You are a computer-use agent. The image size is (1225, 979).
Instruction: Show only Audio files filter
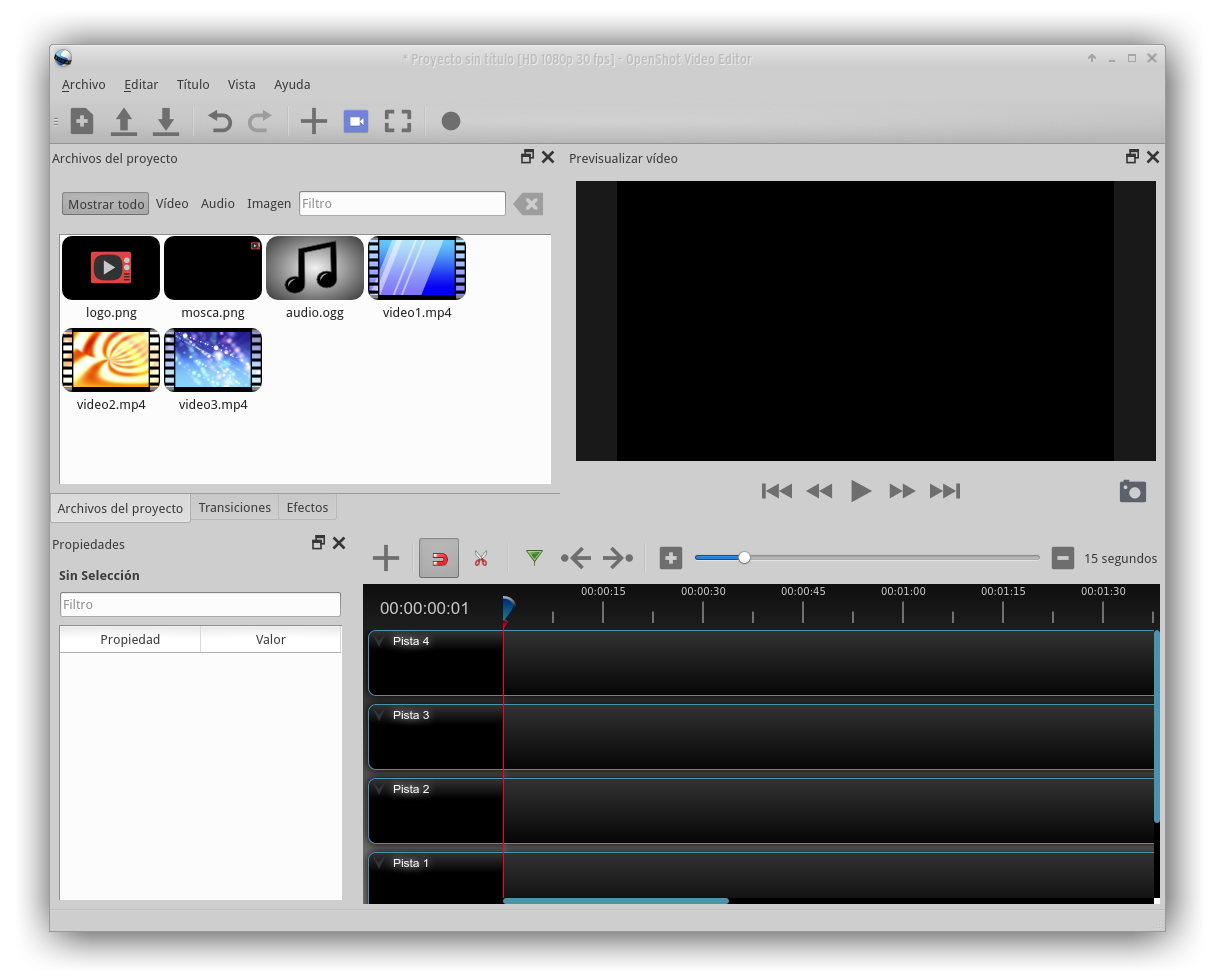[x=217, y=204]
****************************************
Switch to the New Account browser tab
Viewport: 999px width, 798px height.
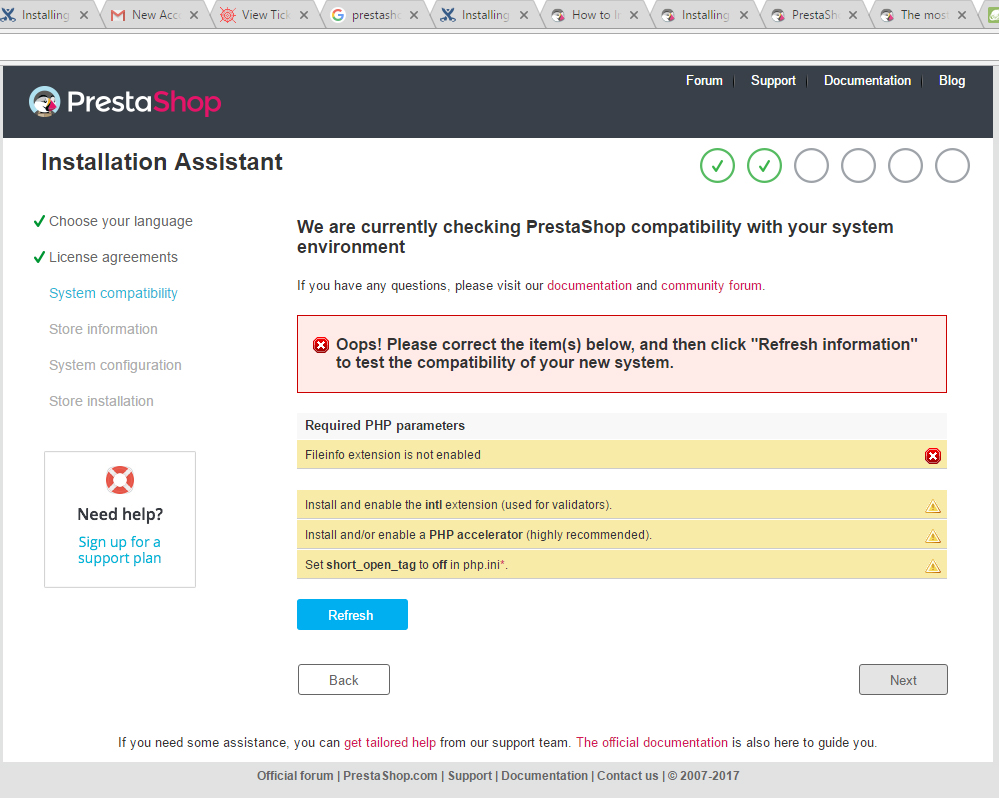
****************************************
Exercise task> Starting at the line that contains "You are a computer-use" and ending at the line that contains "[x=217, y=204]", render those lines as a numbered list, leaving out blank lines. Omit the pictures from your answer.

Exercise response>
1. You are a computer-use agent. The image size is (1225, 979).
2. Instruction: Show only Audio files filter
3. [x=217, y=204]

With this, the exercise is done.